* Pixel coordinate grounding data *
┌──

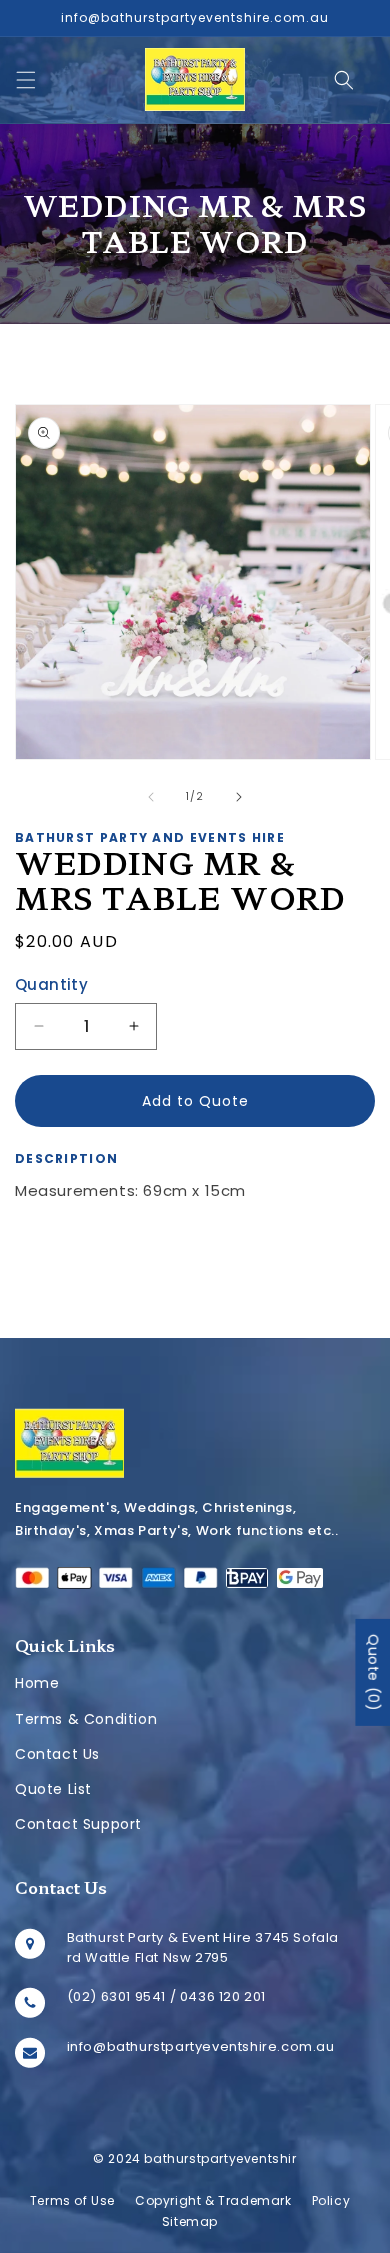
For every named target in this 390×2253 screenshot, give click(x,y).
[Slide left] (151, 797)
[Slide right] (239, 797)
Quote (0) (373, 1671)
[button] (26, 80)
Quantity (51, 984)
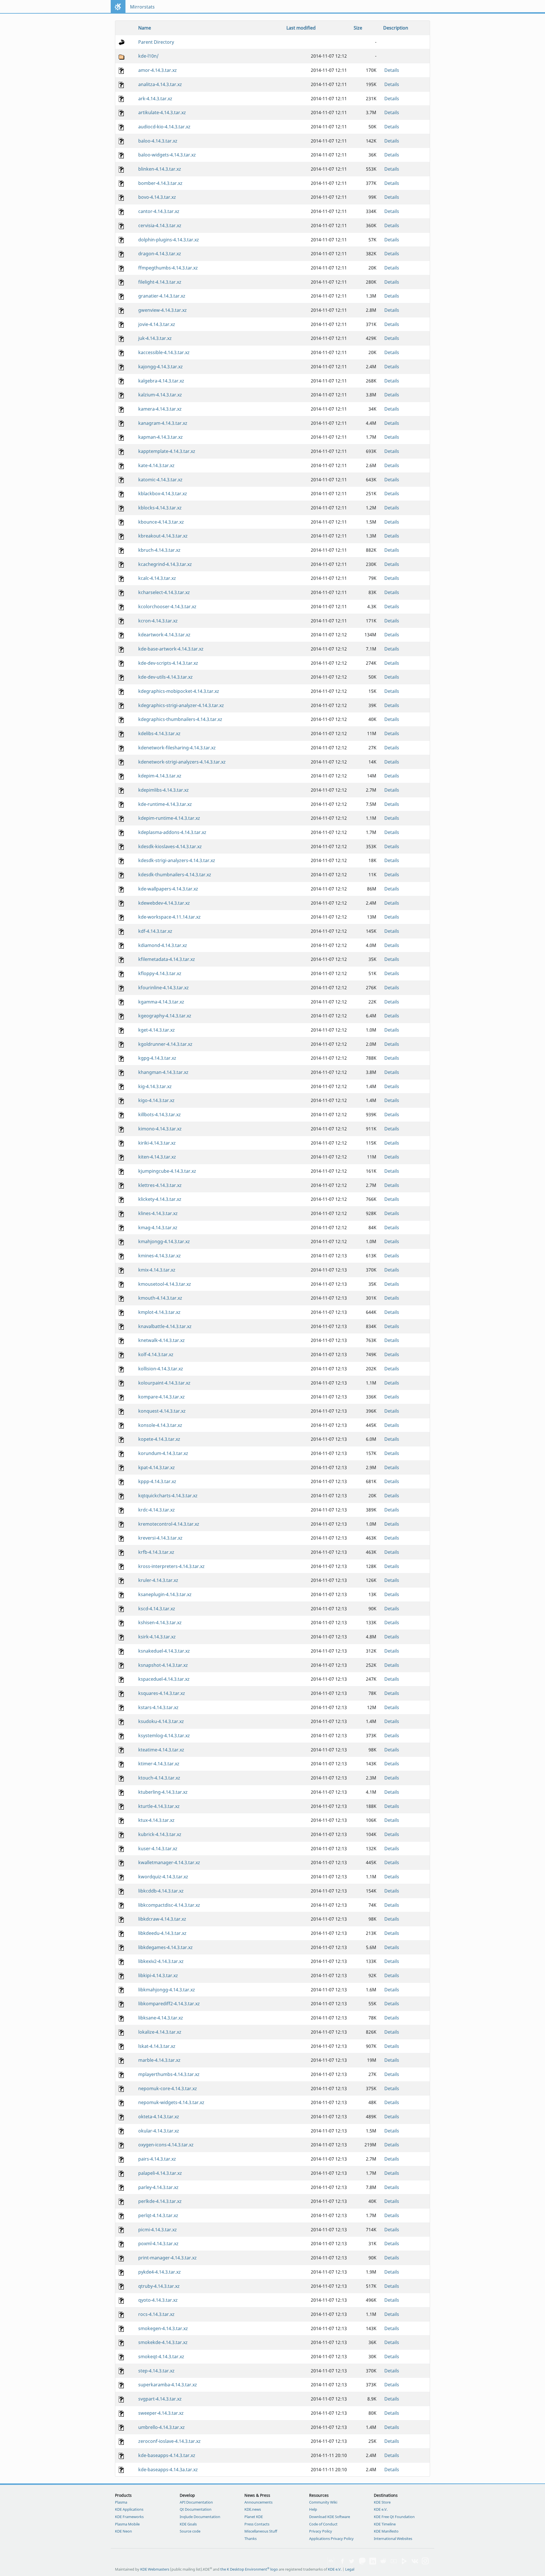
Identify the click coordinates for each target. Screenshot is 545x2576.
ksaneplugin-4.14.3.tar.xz (165, 1594)
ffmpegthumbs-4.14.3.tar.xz (168, 268)
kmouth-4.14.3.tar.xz (160, 1298)
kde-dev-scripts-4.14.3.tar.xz (168, 663)
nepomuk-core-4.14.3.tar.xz (167, 2088)
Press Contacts (256, 2524)
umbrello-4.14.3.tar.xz (161, 2427)
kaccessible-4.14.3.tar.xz (164, 352)
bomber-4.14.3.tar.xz (160, 183)
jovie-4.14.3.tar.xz (156, 324)
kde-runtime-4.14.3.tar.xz (165, 804)
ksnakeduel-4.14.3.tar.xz (164, 1651)
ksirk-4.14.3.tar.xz (157, 1637)
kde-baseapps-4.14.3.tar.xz (166, 2455)
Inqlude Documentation (200, 2516)
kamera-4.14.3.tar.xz (160, 409)
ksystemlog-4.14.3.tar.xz (164, 1735)
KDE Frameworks (129, 2516)
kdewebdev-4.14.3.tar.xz (164, 903)
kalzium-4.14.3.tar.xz (160, 395)
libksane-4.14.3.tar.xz (160, 2018)
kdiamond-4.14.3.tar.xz (162, 945)
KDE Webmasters (154, 2569)
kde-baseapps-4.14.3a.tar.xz (168, 2469)
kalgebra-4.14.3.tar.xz (161, 381)
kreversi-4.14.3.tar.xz (160, 1538)
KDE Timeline (385, 2524)
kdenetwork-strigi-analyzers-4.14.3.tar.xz (182, 762)
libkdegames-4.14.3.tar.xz (165, 1947)
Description (395, 28)
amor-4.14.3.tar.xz (157, 70)
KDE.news (252, 2509)
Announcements (258, 2502)
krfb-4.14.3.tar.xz (156, 1552)
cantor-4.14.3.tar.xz (158, 211)
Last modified (301, 28)
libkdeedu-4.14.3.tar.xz (162, 1933)
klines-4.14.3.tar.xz (158, 1213)
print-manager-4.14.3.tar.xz (167, 2258)
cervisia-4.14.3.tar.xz (159, 225)
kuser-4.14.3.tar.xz (157, 1848)
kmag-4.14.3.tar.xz (157, 1227)
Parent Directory (156, 42)
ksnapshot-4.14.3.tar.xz (163, 1665)
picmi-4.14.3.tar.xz (157, 2229)
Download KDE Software (329, 2516)
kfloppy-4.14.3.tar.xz (159, 973)
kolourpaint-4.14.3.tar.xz (164, 1383)
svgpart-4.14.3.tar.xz (160, 2399)
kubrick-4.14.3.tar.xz (159, 1834)
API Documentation (196, 2502)
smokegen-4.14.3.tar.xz (163, 2328)
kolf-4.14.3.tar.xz (155, 1354)
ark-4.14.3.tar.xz (155, 98)
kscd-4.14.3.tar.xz (156, 1608)
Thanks (250, 2538)
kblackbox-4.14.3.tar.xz (162, 493)
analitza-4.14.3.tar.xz (160, 84)
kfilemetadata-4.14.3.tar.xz (166, 959)
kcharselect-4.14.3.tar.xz (164, 592)
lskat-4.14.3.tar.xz (156, 2046)
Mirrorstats (142, 7)
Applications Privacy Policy (331, 2538)
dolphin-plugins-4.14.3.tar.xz (168, 240)
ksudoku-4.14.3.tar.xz (161, 1721)
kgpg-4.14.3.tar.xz (157, 1058)
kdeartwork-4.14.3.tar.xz (164, 635)
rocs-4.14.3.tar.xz (156, 2314)
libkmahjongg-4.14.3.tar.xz (166, 1990)
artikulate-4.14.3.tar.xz (162, 112)
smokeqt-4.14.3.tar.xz (161, 2356)
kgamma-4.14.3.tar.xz (161, 1002)
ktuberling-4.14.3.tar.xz (163, 1792)
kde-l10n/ (148, 56)
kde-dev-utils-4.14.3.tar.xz (165, 677)
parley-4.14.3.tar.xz (158, 2187)
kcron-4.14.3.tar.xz (158, 621)
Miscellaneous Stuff (260, 2531)
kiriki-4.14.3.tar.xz (157, 1143)
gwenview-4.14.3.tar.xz (162, 310)
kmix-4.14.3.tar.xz (156, 1270)
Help (313, 2509)
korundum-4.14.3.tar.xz (163, 1453)
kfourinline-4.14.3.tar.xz (163, 987)
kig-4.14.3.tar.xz (155, 1086)
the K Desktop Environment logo (249, 2569)
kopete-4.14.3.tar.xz (159, 1439)
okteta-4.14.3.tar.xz (158, 2116)
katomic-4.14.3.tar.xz (160, 479)
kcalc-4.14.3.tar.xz (157, 578)
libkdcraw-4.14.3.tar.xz (162, 1919)
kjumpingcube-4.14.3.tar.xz (167, 1171)
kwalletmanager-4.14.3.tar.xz (169, 1862)
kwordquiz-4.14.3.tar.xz (163, 1877)
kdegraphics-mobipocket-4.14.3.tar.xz (178, 691)
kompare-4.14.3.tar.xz (161, 1397)
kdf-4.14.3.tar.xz (155, 931)
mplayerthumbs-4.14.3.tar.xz (169, 2074)
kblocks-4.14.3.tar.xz (160, 508)
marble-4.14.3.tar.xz (159, 2060)
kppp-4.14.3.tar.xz (157, 1481)
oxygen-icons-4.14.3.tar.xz (166, 2145)
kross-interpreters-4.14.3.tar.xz (171, 1566)
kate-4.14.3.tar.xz (156, 465)
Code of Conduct (323, 2524)
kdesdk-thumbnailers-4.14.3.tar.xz (174, 874)
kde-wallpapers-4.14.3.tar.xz (168, 889)
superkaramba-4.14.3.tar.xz (167, 2384)
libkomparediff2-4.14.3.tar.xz (169, 2003)
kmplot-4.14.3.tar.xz (159, 1312)
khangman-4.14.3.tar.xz (163, 1072)
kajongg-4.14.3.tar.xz (160, 366)
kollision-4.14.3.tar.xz (160, 1369)
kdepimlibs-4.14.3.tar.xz (163, 790)
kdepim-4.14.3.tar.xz (159, 776)
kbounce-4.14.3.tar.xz (161, 522)
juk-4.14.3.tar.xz (155, 338)
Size (358, 28)
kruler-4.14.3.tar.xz (158, 1580)
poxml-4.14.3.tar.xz (158, 2243)
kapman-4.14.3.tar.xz (160, 437)
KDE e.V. (380, 2509)
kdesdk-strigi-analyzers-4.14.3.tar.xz (176, 860)
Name (144, 28)
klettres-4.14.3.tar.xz (160, 1185)
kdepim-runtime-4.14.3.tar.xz (169, 818)
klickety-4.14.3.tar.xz (159, 1199)
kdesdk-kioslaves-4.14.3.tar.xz (170, 846)
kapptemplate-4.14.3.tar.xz (166, 451)
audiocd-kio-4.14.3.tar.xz (164, 127)
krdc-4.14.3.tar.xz (156, 1510)
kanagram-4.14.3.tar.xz (162, 423)
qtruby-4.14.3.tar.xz (159, 2286)
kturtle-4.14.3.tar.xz (159, 1806)
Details (391, 70)
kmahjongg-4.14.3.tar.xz (164, 1241)
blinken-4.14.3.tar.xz (159, 169)
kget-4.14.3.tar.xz (156, 1030)
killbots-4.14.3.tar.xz (159, 1114)
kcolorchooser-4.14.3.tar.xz (167, 606)
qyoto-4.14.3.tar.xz (158, 2300)
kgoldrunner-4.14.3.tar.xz (165, 1044)
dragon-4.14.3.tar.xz (159, 253)
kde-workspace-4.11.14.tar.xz (169, 917)
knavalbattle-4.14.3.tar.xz (165, 1326)
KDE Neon (123, 2531)
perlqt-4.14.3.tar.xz (158, 2215)
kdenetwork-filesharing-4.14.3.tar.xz (177, 748)
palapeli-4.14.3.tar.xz (160, 2173)
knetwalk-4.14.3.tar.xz (161, 1340)
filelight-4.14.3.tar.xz (159, 282)
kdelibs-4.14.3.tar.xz (159, 733)
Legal (349, 2569)
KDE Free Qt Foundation (394, 2516)
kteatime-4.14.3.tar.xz (161, 1750)
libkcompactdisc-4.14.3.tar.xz (169, 1905)
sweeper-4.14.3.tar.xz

└──

* WHAT YOU NEED TO DO *
Show the lines of the records above that mention "kdenetwork".

* FINISHED EXERCISE *
kdenetwork-strigi-analyzers-4.14.3.tar.xz (182, 762)
kdenetwork-filesharing-4.14.3.tar.xz (177, 748)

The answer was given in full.